Roche en fusion II - Expiration

La sueur qui collait ses vêtements moites à sa peau brulante le rendait fou. Hébété par la chaleur étouffante, il tituba jusqu'à l'entrée du complexe, où l'ensemble de l'expédition attendait ses instructions. Seul. Pour la première fois, il était coupé de tout : aucun commandant, aucun contact : Cérès était maintenant trop loin.

«  Maintenant que l'entrée est dégagée, nous allons séparer le groupe en deux. Vous deux, le Pr. Jones, et moi-même allons chercher la cargaison. Le reste attendra sagement ici, et gardera le vaisseau. Nous ignorons la taille du complexe, mais une chose est claire : personne ne bouge d'ici tant que l'équipe n'est pas de retour avec la bombe. Compris ? »

Pressé d'en finir avec cette maudite planète brulante, le groupe hocha la tête, et les deux soldats qu'il avait désigné s'avancèrent lentement vers lui. Seul le deuxième scientifique, second du Pr. Jones, . prit la parole d'un air gêné :
« - Je crains que mon collègue ne puisse vous accompagner. Il est malade, je crois : pendant que les machines creusaient, il s'est arrêté de travailler, et j'ai pris le relais, non sans mal. Il ne bouge plus, et daigne à peine ouvrir la bouche. »

Edgar détourna son regard vers le professeur : ce dernier, assis dans sur le sol sec sous le soleil cuisant, semblait bloqué. Les bras croisés, le regard perdu au loin, il demeurait impassible, parfaitement immobile, et surpassait n'importe quelle statue de pierre au jeu de l'immobilisme.

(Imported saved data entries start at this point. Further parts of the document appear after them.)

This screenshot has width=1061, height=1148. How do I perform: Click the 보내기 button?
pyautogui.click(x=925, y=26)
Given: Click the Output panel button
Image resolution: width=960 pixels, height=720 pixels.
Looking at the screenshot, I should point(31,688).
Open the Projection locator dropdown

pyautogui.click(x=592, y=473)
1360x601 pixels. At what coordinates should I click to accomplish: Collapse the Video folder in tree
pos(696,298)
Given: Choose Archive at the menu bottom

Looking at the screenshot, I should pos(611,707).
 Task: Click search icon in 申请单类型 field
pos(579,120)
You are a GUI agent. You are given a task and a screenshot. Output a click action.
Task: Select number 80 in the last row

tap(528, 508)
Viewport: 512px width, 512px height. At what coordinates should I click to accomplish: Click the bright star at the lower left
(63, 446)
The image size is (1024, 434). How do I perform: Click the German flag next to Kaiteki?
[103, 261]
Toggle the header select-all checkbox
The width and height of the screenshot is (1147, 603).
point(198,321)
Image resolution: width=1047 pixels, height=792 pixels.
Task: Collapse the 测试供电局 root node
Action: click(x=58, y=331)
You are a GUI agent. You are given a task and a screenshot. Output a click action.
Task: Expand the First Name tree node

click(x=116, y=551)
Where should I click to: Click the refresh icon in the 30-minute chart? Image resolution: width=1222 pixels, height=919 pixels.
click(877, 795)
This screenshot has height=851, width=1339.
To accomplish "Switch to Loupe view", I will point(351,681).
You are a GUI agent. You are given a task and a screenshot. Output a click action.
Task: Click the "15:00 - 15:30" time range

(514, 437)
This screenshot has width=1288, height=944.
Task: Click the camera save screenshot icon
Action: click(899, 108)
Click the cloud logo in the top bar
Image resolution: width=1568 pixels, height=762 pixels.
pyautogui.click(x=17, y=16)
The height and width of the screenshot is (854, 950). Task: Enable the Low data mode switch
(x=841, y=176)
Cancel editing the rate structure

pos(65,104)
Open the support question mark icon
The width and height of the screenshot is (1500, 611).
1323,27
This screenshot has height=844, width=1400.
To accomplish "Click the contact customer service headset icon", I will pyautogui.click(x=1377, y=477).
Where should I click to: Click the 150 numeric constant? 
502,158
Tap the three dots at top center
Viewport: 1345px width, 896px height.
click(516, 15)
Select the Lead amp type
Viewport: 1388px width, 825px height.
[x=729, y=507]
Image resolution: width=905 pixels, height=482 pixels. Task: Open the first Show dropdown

Edgar s'avança vers lui d'un pas décidé :
« -Ca va aller, Jones ? »

Mais ses paroles n'effleurèrent même pas l'oreille de son interlocuteur.

« Professeur, vous avez conscience de la gravité de la situation ? J'ai besoin de vous, nous avons tous besoin de vous : sans la bombe, Cérès et ce que nous y avons construit disparaît : Bougez vous, Jones ! On crame, ici, ok, mais... »

Des mots secs et puissants vinrent lui couper la parole :
« -Vous pouvez y aller avec lui. Il en sait autant que moi. »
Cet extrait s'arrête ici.